Channeling Our Inner Ghost

October 8, 2020 Comments Off on Channeling Our Inner Ghost

In the past seven months, many of us have learned to move with a new heaviness in our body. It’s the extra weight of uncertainty and anxiety, of mask wearing and hyper-vigilance. We may not be able to see it, but it’s there. We find evidence of it in the new depression in our sofa cushions. We find evidence of it in our interrupted sleep patterns, our bizarre dreams, or the way we take an extra day or ten to return emails.

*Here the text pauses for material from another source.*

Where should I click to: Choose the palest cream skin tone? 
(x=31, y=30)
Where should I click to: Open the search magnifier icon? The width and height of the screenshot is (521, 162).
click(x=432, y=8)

Our kids feel it, too, even when they’re not slogging through school on screens. How many of us have struggled to push our kids out the door—Go ride your bike!—only to be met with resistance: I’m too tired! These babes of yore, previously so quick to bound out the door, to reach for their friends’ hands, to tear down a soccer field, are grappling with their own heaviness from a life disrupted.

Perhaps this is why it’s easy to feel a kinship with the star of the new picture book, The Little Ghost Who Was a Quilt, by Canadian team Riel Nason and Byron Eggenschwiler, about a young ghost who envies the weightlessness of ghosts who float easily through the world like the sheets they are. Our ghost is a quilt, and quilts are infinitely heavier than sheets. And when you’re supposed to do ghost-like things but you’re born a quilt—well, it’s easy to feel a little down and out.

It has been a long time since I’ve been excited about a new Halloween book. Let’s be honest: it’s hard to compete with the likes of Creepy Carrots, The Monsters’ Monster, or Ten Orange Pumpkins—and don’t even get me started on my love for the early reader, In a Dark, Dark Room, or my dog-eared, cherished-above-all copy of The Blue-Nosed Witch. But from the moment I opened The Little Ghost Who Was a Quilt, with its moody pencil illustrations rendered in a limited palette, I had another favorite. That it feels more than perfect for this particular Halloween is just a bonus.